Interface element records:

++++++

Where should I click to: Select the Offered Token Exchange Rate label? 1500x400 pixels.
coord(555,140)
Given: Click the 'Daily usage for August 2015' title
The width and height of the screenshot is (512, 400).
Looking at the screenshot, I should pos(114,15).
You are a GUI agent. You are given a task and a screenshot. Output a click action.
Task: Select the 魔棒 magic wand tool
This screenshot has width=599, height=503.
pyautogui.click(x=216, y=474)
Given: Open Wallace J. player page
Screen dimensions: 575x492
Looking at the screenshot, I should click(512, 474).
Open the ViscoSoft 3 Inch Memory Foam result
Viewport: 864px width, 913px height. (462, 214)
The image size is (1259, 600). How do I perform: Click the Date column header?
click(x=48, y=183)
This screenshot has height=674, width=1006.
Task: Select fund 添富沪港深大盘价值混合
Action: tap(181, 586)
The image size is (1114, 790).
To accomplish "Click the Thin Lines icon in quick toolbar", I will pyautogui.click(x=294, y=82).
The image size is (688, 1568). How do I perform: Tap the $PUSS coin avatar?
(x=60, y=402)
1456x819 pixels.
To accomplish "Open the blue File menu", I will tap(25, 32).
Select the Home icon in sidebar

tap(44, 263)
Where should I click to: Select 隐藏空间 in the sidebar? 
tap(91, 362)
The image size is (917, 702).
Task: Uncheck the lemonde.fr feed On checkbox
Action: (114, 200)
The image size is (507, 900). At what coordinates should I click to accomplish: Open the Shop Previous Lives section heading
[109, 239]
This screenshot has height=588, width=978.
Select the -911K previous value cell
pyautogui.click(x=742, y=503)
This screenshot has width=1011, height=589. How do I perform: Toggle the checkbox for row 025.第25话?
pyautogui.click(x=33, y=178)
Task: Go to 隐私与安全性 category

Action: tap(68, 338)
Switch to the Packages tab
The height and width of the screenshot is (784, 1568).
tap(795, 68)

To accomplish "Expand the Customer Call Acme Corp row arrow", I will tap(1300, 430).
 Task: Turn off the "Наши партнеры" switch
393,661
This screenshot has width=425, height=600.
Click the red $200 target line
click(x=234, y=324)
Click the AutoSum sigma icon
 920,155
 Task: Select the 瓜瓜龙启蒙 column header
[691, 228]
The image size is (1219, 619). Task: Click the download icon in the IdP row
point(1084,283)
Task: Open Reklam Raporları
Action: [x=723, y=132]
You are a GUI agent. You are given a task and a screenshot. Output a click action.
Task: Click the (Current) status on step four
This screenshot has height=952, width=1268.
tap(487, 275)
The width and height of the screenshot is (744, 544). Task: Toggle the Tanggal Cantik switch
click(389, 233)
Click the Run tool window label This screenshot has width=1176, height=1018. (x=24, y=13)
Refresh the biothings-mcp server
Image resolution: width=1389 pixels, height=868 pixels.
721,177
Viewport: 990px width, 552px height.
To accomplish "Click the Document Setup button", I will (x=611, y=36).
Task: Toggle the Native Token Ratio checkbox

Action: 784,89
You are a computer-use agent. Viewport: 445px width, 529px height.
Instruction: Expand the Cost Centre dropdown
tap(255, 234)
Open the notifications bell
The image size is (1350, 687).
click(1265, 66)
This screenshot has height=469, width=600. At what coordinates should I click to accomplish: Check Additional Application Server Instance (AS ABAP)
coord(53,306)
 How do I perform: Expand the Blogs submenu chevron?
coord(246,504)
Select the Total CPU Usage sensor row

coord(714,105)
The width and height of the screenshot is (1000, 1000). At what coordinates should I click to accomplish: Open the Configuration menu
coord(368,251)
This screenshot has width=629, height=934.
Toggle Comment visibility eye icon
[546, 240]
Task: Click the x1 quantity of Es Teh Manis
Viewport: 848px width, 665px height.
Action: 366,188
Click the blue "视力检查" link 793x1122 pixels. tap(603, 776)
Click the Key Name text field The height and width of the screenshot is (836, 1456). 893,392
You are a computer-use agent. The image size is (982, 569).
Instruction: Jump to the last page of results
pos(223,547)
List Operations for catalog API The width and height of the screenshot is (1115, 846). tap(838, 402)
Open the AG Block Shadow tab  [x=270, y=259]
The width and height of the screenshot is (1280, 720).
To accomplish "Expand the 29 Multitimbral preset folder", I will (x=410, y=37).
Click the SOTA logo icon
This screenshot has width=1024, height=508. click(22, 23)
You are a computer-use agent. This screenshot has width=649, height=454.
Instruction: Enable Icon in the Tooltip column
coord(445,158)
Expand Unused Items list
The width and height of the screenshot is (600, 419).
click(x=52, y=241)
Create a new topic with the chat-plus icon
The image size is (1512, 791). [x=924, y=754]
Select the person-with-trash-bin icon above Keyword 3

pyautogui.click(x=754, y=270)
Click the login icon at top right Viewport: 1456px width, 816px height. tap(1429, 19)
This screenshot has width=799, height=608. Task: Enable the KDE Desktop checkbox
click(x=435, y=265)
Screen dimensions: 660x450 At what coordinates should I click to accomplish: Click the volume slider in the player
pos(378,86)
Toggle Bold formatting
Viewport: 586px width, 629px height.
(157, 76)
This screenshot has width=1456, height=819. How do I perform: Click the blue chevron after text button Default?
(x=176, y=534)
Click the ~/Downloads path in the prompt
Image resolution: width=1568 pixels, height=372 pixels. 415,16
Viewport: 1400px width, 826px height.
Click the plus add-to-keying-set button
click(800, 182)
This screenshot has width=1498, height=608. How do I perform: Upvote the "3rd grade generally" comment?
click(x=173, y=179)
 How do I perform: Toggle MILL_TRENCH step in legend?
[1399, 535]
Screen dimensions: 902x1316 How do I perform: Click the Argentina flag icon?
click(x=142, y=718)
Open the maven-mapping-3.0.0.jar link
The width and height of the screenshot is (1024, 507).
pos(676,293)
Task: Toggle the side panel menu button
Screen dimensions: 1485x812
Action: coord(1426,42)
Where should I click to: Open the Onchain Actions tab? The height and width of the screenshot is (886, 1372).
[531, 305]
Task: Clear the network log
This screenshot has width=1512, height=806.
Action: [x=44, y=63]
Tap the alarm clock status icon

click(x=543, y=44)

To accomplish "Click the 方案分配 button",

++++++

# [EXERCISE PROMPT]
Please rewrite the data above with "alarm clock" changed to "stopwatch", keeping every other part the same.

# [THE OUTPUT]
Where should I click to: Select the Offered Token Exchange Rate label? 1500x400 pixels.
coord(555,140)
Given: Click the 'Daily usage for August 2015' title
The width and height of the screenshot is (512, 400).
Looking at the screenshot, I should pos(114,15).
You are a GUI agent. You are given a task and a screenshot. Output a click action.
Task: Select the 魔棒 magic wand tool
This screenshot has width=599, height=503.
pyautogui.click(x=216, y=474)
Given: Open Wallace J. player page
Screen dimensions: 575x492
Looking at the screenshot, I should click(512, 474).
Open the ViscoSoft 3 Inch Memory Foam result
Viewport: 864px width, 913px height. (462, 214)
The image size is (1259, 600). How do I perform: Click the Date column header?
click(x=48, y=183)
This screenshot has height=674, width=1006.
Task: Select fund 添富沪港深大盘价值混合
Action: tap(181, 586)
The image size is (1114, 790).
To accomplish "Click the Thin Lines icon in quick toolbar", I will pyautogui.click(x=294, y=82).
The image size is (688, 1568). How do I perform: Tap the $PUSS coin avatar?
(x=60, y=402)
1456x819 pixels.
To accomplish "Open the blue File menu", I will tap(25, 32).
Select the Home icon in sidebar

tap(44, 263)
Where should I click to: Select 隐藏空间 in the sidebar? 
tap(91, 362)
The image size is (917, 702).
Task: Uncheck the lemonde.fr feed On checkbox
Action: (114, 200)
The image size is (507, 900). At what coordinates should I click to accomplish: Open the Shop Previous Lives section heading
[109, 239]
This screenshot has height=588, width=978.
Select the -911K previous value cell
pyautogui.click(x=742, y=503)
This screenshot has width=1011, height=589. How do I perform: Toggle the checkbox for row 025.第25话?
pyautogui.click(x=33, y=178)
Task: Go to 隐私与安全性 category

Action: tap(68, 338)
Switch to the Packages tab
The height and width of the screenshot is (784, 1568).
tap(795, 68)

To accomplish "Expand the Customer Call Acme Corp row arrow", I will tap(1300, 430).
 Task: Turn off the "Наши партнеры" switch
393,661
This screenshot has width=425, height=600.
Click the red $200 target line
click(x=234, y=324)
Click the AutoSum sigma icon
 920,155
 Task: Select the 瓜瓜龙启蒙 column header
[691, 228]
The image size is (1219, 619). Task: Click the download icon in the IdP row
point(1084,283)
Task: Open Reklam Raporları
Action: [x=723, y=132]
You are a GUI agent. You are given a task and a screenshot. Output a click action.
Task: Click the (Current) status on step four
This screenshot has height=952, width=1268.
tap(487, 275)
The width and height of the screenshot is (744, 544). Task: Toggle the Tanggal Cantik switch
click(389, 233)
Click the Run tool window label This screenshot has width=1176, height=1018. (x=24, y=13)
Refresh the biothings-mcp server
Image resolution: width=1389 pixels, height=868 pixels.
721,177
Viewport: 990px width, 552px height.
To accomplish "Click the Document Setup button", I will (x=611, y=36).
Task: Toggle the Native Token Ratio checkbox

Action: 784,89
You are a computer-use agent. Viewport: 445px width, 529px height.
Instruction: Expand the Cost Centre dropdown
tap(255, 234)
Open the notifications bell
The image size is (1350, 687).
click(1265, 66)
This screenshot has height=469, width=600. At what coordinates should I click to accomplish: Check Additional Application Server Instance (AS ABAP)
coord(53,306)
 How do I perform: Expand the Blogs submenu chevron?
coord(246,504)
Select the Total CPU Usage sensor row

coord(714,105)
The width and height of the screenshot is (1000, 1000). At what coordinates should I click to accomplish: Open the Configuration menu
coord(368,251)
This screenshot has width=629, height=934.
Toggle Comment visibility eye icon
[546, 240]
Task: Click the x1 quantity of Es Teh Manis
Viewport: 848px width, 665px height.
Action: 366,188
Click the blue "视力检查" link 793x1122 pixels. tap(603, 776)
Click the Key Name text field The height and width of the screenshot is (836, 1456). 893,392
You are a computer-use agent. The image size is (982, 569).
Instruction: Jump to the last page of results
pos(223,547)
List Operations for catalog API The width and height of the screenshot is (1115, 846). tap(838, 402)
Open the AG Block Shadow tab  [x=270, y=259]
The width and height of the screenshot is (1280, 720).
To accomplish "Expand the 29 Multitimbral preset folder", I will (x=410, y=37).
Click the SOTA logo icon
This screenshot has width=1024, height=508. click(22, 23)
You are a computer-use agent. This screenshot has width=649, height=454.
Instruction: Enable Icon in the Tooltip column
coord(445,158)
Expand Unused Items list
The width and height of the screenshot is (600, 419).
click(x=52, y=241)
Create a new topic with the chat-plus icon
The image size is (1512, 791). [x=924, y=754]
Select the person-with-trash-bin icon above Keyword 3

pyautogui.click(x=754, y=270)
Click the login icon at top right Viewport: 1456px width, 816px height. tap(1429, 19)
This screenshot has width=799, height=608. Task: Enable the KDE Desktop checkbox
click(x=435, y=265)
Screen dimensions: 660x450 At what coordinates should I click to accomplish: Click the volume slider in the player
pos(378,86)
Toggle Bold formatting
Viewport: 586px width, 629px height.
(157, 76)
This screenshot has width=1456, height=819. How do I perform: Click the blue chevron after text button Default?
(x=176, y=534)
Click the ~/Downloads path in the prompt
Image resolution: width=1568 pixels, height=372 pixels. 415,16
Viewport: 1400px width, 826px height.
Click the plus add-to-keying-set button
click(800, 182)
This screenshot has width=1498, height=608. How do I perform: Upvote the "3rd grade generally" comment?
click(x=173, y=179)
 How do I perform: Toggle MILL_TRENCH step in legend?
[1399, 535]
Screen dimensions: 902x1316 How do I perform: Click the Argentina flag icon?
click(x=142, y=718)
Open the maven-mapping-3.0.0.jar link
The width and height of the screenshot is (1024, 507).
pos(676,293)
Task: Toggle the side panel menu button
Screen dimensions: 1485x812
Action: coord(1426,42)
Where should I click to: Open the Onchain Actions tab? The height and width of the screenshot is (886, 1372).
[531, 305]
Task: Clear the network log
This screenshot has width=1512, height=806.
Action: [x=44, y=63]
Tap the stopwatch status icon

click(x=543, y=44)

To accomplish "Click the 方案分配 button",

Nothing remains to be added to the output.